▸ PASSAGE
Easing the pain of preregistration: Data Unboxing Parties!

Hi all. It’s been a while, for sure – lots of stuff been going on over the past months, including giving a TEDx talk, getting a new puppy, getting an annoying diagnosis, and me presenting at the Parapsychological Association meeting in Boulder. Yes, I’ve turned to the dark side. Sort of. In Boulder, I met several wonderful people, and one of them gave me a brilliant idea. As you know, in parapsychology people happily borrow concepts from physics, often with disastrous/hilarious results (see here). However, I think this idea I got in Boulder from a physicist will appeal to many.

It is about preregistration. Yet another epic blow to my Introduction to Psychology lecture slides: smiling does not make you feel better! Well thanks, Eric-Jan, now I have to disappoint another 450 students. What’s next, terror management theory not being true, so I can throw my joke in which I remind students about their mortality right before the weekend out of the window (oh… cr@p)? Anyway, all this has led to another revival of the preregistration debate. Should we preregister our studies?

▸ EXTRACTED DATA
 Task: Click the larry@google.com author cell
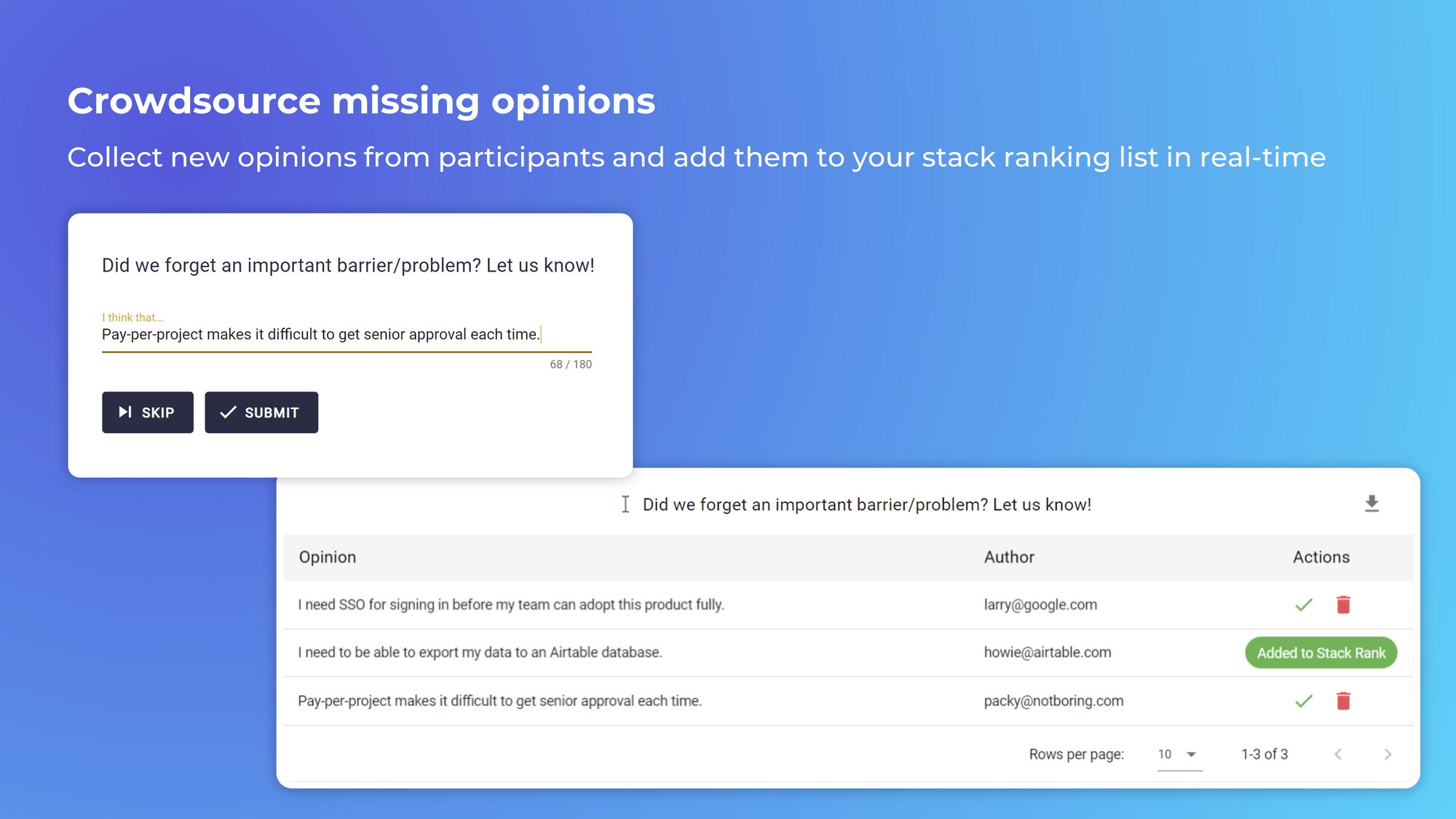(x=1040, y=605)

---

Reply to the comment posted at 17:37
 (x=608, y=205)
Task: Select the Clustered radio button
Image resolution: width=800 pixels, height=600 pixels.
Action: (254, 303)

--

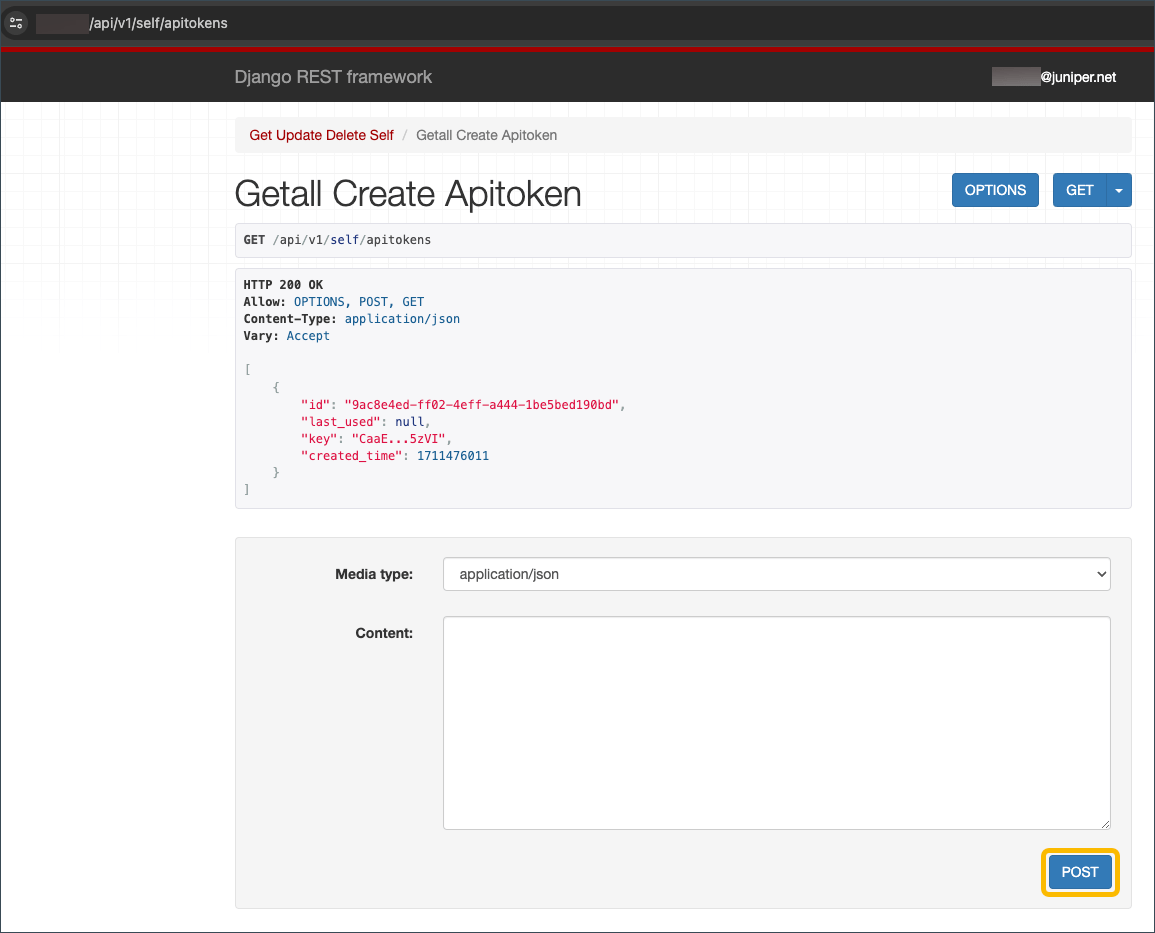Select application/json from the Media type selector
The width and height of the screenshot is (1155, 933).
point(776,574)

▸ REQUIREMENT 1
Say whether each statement below agrees with the post on preregistration, answering yes or no and quoting the words that decide it.
(a) The author presented at the Parapsychological Association meeting in Boulder.
(b) The idea from Boulder came from a psychologist.
(c) The author's Introduction to Psychology lecture reaches about 200 students.
▸ REQUIREMENT 2
Write the next part of the post on preregistration, starting right after its final sentence.

▸ EXERCISE ANSWER 1
(a) Yes: "me presenting at the Parapsychological Association meeting in Boulder"
(b) No: "this idea I got in Boulder from a physicist"
(c) No: "now I have to disappoint another 450 students"

▸ EXERCISE ANSWER 2
I am not going re-iterate what has been already said about the topic. The answer is unequivocally YES. Really, there is absolutely no sound argument against preregistration. It does not take away creativity, it does not take away ‘academic freedom’, all it does is MAKE YOUR SCIENCE BETTER. However, many people do fear preregistration is at best unnecessary, and, at worst, a severe limitation to academic freedom.

In all seriousness – I think we need to be a bit less stressed out about preregistration. Basically, it’s a very simple procedure in which you state your a priori information and beliefs about the outcomes of your manipulation. Together with the actual data and results, this gives a far more complete record of what an empirical observation (i.e., the outcomes of a study) actually tells us. That’s it. Nothing more. The preregistration is simply an extension of the data, telling us the beliefs and expectations of the researcher, allowing for better interpretation of the data. And yes, this is what an introduction section of a paper is for, but simply think of your preregistration as a verifiable account of that piece of data, just as your uploaded/shared data are a verifiable account of your observations.

This also means that if you have *not* preregistered your study or analysis, it’s still a valuable observation. But less so than a preregistered one, for the simple reason that we lack a verifiable account of the a priori information, and need to trust a researcher on her/his blue eyes – similar to researchers who refuse to share empirical data for no good reason.

All this does not preclude exploratory analyses – you can still do them. However, it’s up to the reader to decide upon the interpretation of such outcomes. A preregistration (or lack thereof) will make this process easier and more transparent.

Now, how to implement all this in good lab practice and make it less of a pain?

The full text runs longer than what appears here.